The new cryptocurrency and digital asset exchanges are looking to expand liquidity and attract new participants. For this purpose, they require custodian partners who are able to scale technology to meet the needs of the institutional market. The rapidly increasing value of digital assets demands better security.

Custody solutions for these asset types are particularly technological, requiring new and different approaches based on sound principles. In many ways, the creation of cryptocurrencies and underlying blockchains have changed the potential nature of custody and asset ownership. Blockchain technologies enabling the confirmation of transactions without the need for centralised verification allow questions of asset ownership to be answered more efficiently and with more clarity than in the past.

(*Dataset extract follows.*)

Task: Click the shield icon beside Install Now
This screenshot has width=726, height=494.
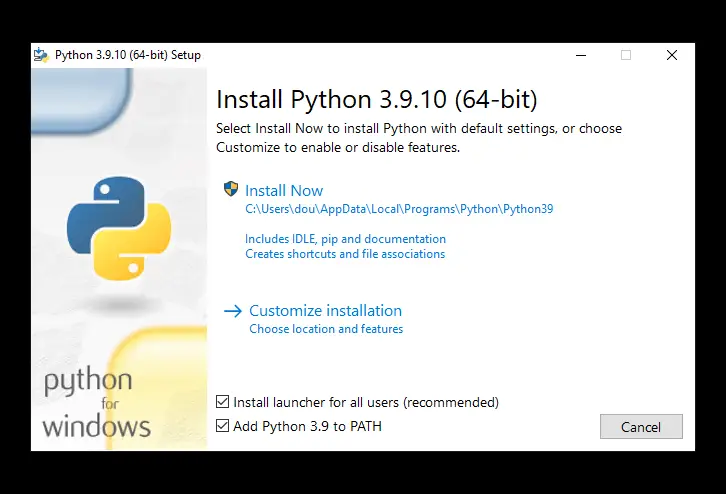Action: (231, 190)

The ability to instantly and accurately identify who owns a particular asset without requiring a third-party intermediary will have a profound impact on financial services transactions, including the clearing and settlement of securities and other asset transactions.

 

Diagram : Key facets of a digital custody ecosystem

 

Digital custody to replicate real world storage solutions

Learning from the physical world, it is likely that not all digital wallets/digital vaults will be offered and designed with the same security, compliance, controls and ultimately trust point of view in mind. In the physical world there are already a spectrum of vaults/wallets – ranging from extremely secure bullion warehouses, individual bank branch safes/vaults, to a bank’s individual cashier’s tills, to ATMs and ultimately personal wallets/purses.

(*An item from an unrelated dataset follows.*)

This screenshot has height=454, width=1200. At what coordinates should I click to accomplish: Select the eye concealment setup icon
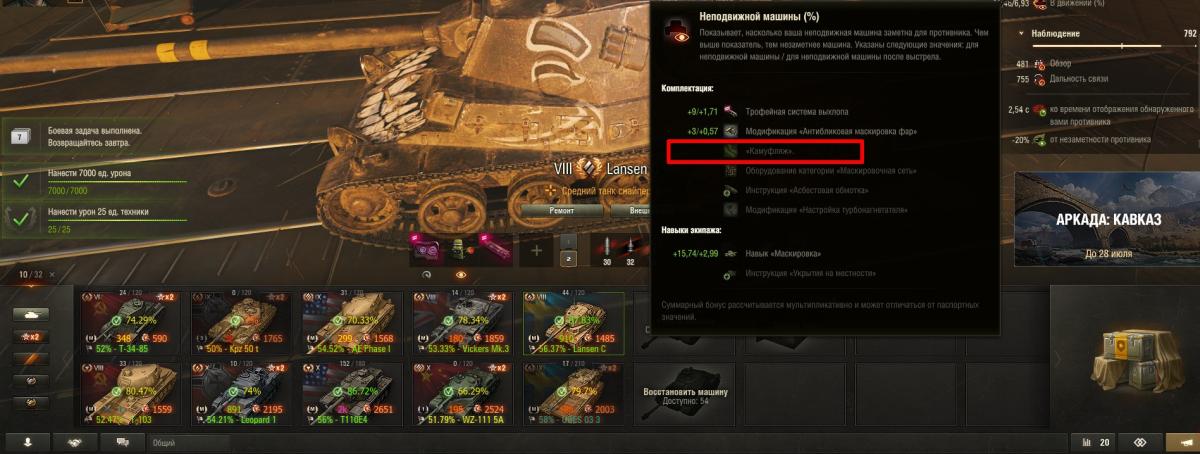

In the digital asset world as well, this spectrum of vaults/wallets with different trust and service profiles will have similar patterns. For lower value assets, a software wallet may be the best solution, whereas for very high value assets, storage in a secure vault with certifications such as FIPS 140-2 Level 4 and EAL5+ would be the better choice.

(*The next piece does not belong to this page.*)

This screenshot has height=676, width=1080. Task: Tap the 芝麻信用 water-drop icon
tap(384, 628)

These digital vaults will be online/hot to be able to adapt to market movements and need to be highly secure and designed for a large number of threats and attack vectors.  Critically these services must prevent insider administrator attacks and also secure the complete business/IT change lifecycle process to ensure malicious code is not injected into the offering that could threaten the assets in the vault.

A key aspect of FIPS 140-2 Level 4, for example, is the level of tamper resistance, detection and environmental failure protection. These include the detection and reaction to side channel attacks, temperature attacks, probing, drilling and x-ray proton beam attacks, in extremely short periods of time.  IBM’s LinuxOne Crypto and Secure Container Services is a prime example of such a foundation service.

This, integrated with digital custody software solutions such as GMEX’s ForumCustody, running on the likes of Hyperledger Fabric or IBM Blockchain Protocol (IBP), can offer institutional grade safe storage and custody not previously available without the need for multi-signature protocols. This allows assets to remain electronically available within a secure environment so that they can be bought and sold without the need to bring them online from an offline physical vault where they are cold stored. In the event an asset holder requires part or all of his assets to be cold stored, this should also be available as an option. The key is to provide user-driven choices.

 

Digital Custody evolves to secure investor trust

It is clear that digital assets will increasingly be brought to market on regulated exchanges and stored in regulated digital custodians, delivering a level of security and oversight that has not previously been available.

Such a structure should not only offer safe storage for cryptocurrencies but also proper legal nominee and escrow arrangements for underlying assets being tokenised, such as securities. Valuations should be overseen by established audit companies, in the case of new issuance, or a credible custodian, in terms of ongoing portfolio valuation and administration.

As the technology surrounding digital custody solutions evolves, it will help build trust for investors, whether they are high net worth, traditional buy-side or retail investor, and make digital custody the preferred choice for storing digital assets.